* REQUESTS *
a) Duplicate the Fats Domino excerpt from "The rest, as" to "more specific title.".
b) List every person named in the Fats Domino excerpt.

When heading into the studio for the first time only a week after being signed to a recording contract, Fats Domino probably had little idea of what to expect. We assume that he and producer Dave Bartholomew got together in their off-hours in the days leading up to that session to try and work up some material, but that’s hardly a sure bet either.

Bartholomew had more experience as a songwriter and it’s likely that he was putting ideas together already – he was such a perfectionist in every way when it came to his career that it’s hard to imagine he’d walk into a session completely cold – but as for what types of songs and what kind of lyrical content he thought might be appropriate for Domino that was still an unanswered question.

So when casting about for ideas it’s hardly surprising that one of them landed on the notion of writing about the local club where Domino’s reputation had grown immensely over the past year and subsequently where the Domino-Bartholomew-Imperial Records partnership had just been consummated.


Same Way That I Met Him
The club scene in New Orleans was arguably more robust – certainly when it came to rock ‘n’ roll – than any other city in the country at the mid-way point of the Twentieth Century. Though Bourbon Street has all the national acclaim which makes it attractive to tourists, the local Black population in New Orleans have always had different haunts where the music serves as the heartbeat of these communities.

In 1949 Fats Domino was playing regularly at two different spots in The Ninth Ward. The first was at the ritzier Club Desire where he was merely the pianist (and occasional vocalist) in Billy Diamond’s band.

But at the same time that Domino was in the background there he was getting his share of the limelight at a smaller club down the road called The Hideaway, a hole-in-the-wall type place that was literally across the railroad tracks, nothing more than a shack really in the midst of thigh-high weeds with rickety tables and chairs, cheap décor and no bandstand to speak of, just an upright piano and barely enough room for the drummer to set up.

The saxes squeezed in where they could but nobody seemed to mind the haphazard arrangement because the clientele was just as unsophisticated as Fats himself, all of which made the painfully shy 21 year old feel a lot more comfortable performing.

Each weekend he and this small make-shift four piece band created a whirlwind of sound as Fats built his confidence playing storming boogies while honing his raw vocals for a drunken crowd. By the summer of 1949 even the estimable disc jockey/black newspaper columnist Dr. Daddy-O was touting his name on the air and in print and when Imperial Records owner Lew Chudd joined his newly hired producer Dave Bartholomew on a talent hunt in the city, they went to The Hideaway to see for themselves the kid who was making so much noise.

The rest, as they say, is history.


I Don’t Care What You Say
Since it’d be kind of impertinent of Fats to already be bragging about his discovery before he’d even had his first record released the song isn’t quite autobiographical, which means they’re going to have to come up with a somewhat generic story to affix to the more specific title.

Maybe not surprisingly Hide Away Blues suffers a bit as a result of that decision, costing itself the opportunity to use some true-to-life personal touches to give it more character. Though admittedly few outside of the region would’ve recognized those kinds of details that doesn’t mean that all listeners, regardless of locale, wouldn’t have appreciated a scene that was more distinctive and colorful because of its authenticity.

* INFORMATION SHOWN *
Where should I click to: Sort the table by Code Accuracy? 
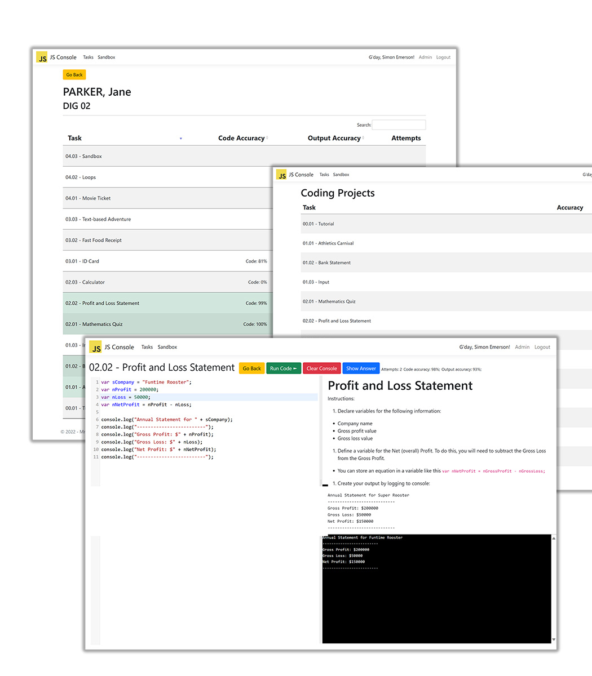[242, 138]
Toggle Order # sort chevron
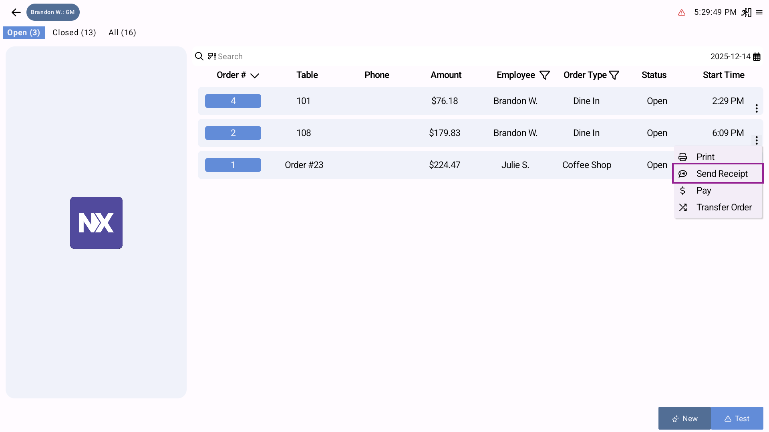 click(255, 76)
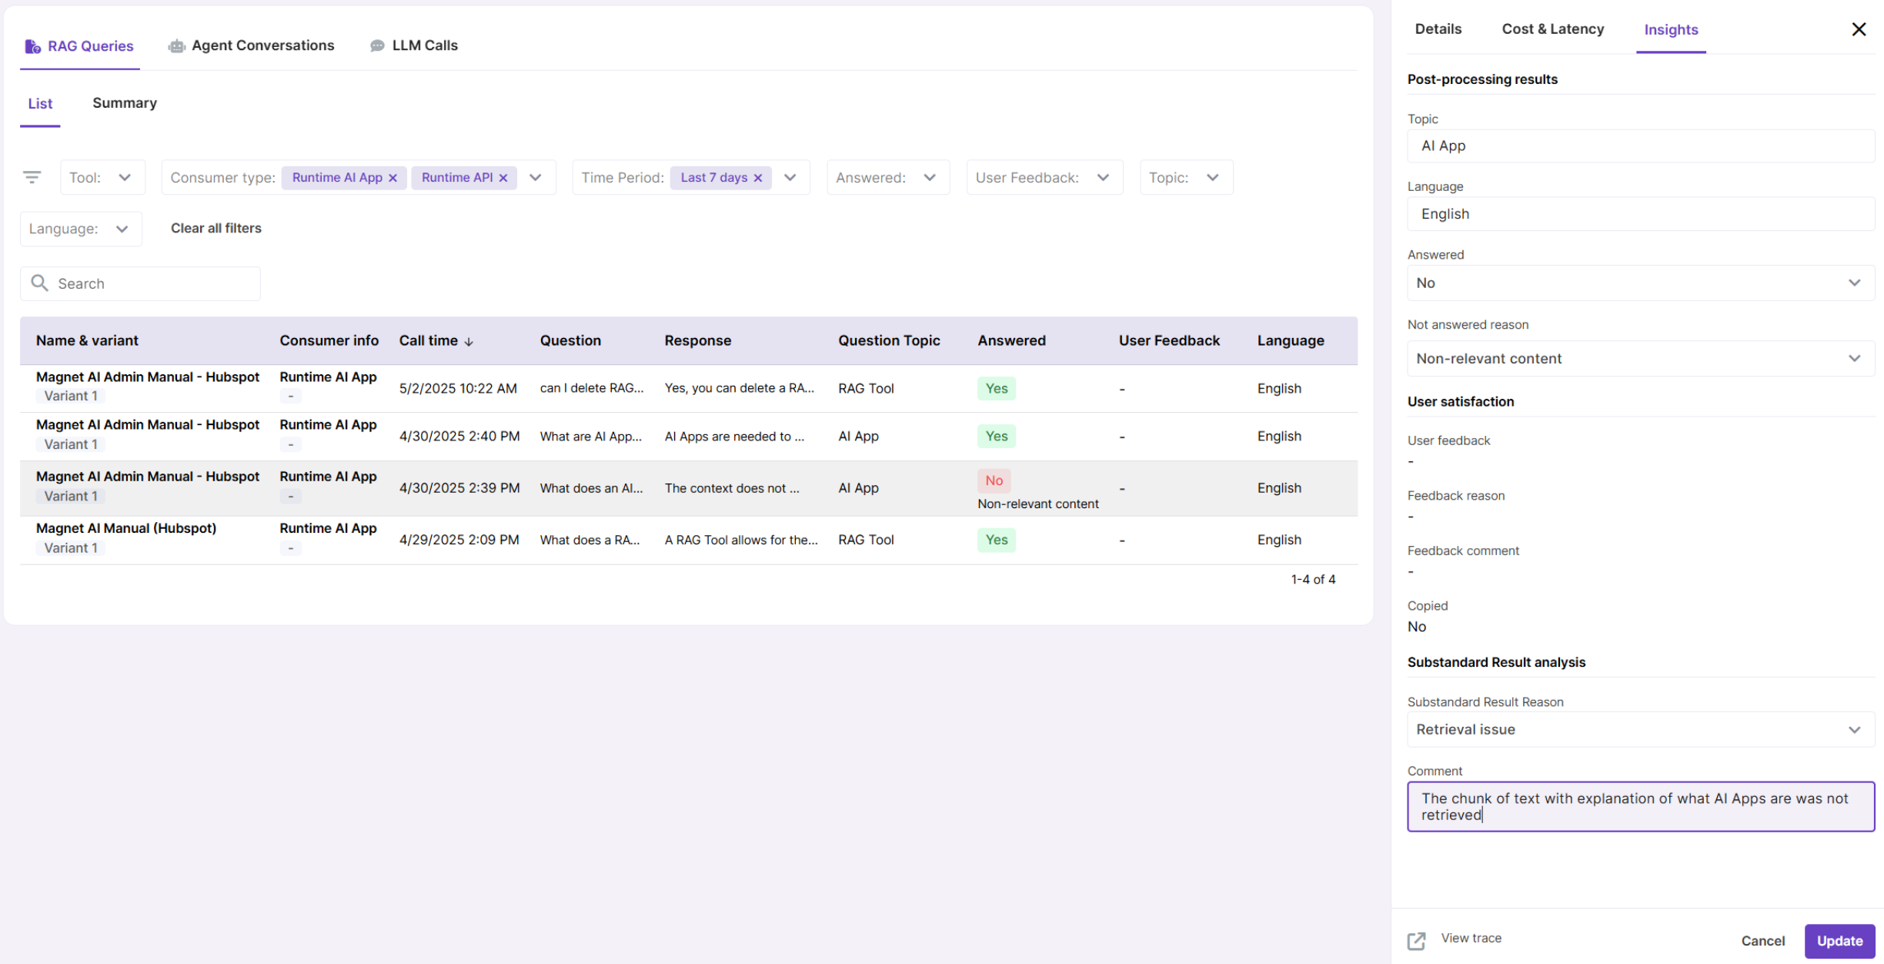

* OUTPUTS *
a)
The rest, as they say, is history.


I Don’t Care What You Say
Since it’d be kind of impertinent of Fats to already be bragging about his discovery before he’d even had his first record released the song isn’t quite autobiographical, which means they’re going to have to come up with a somewhat generic story to affix to the more specific title.

b)
Fats Domino
Dave Bartholomew
Billy Diamond
Dr. Daddy-O
Lew Chudd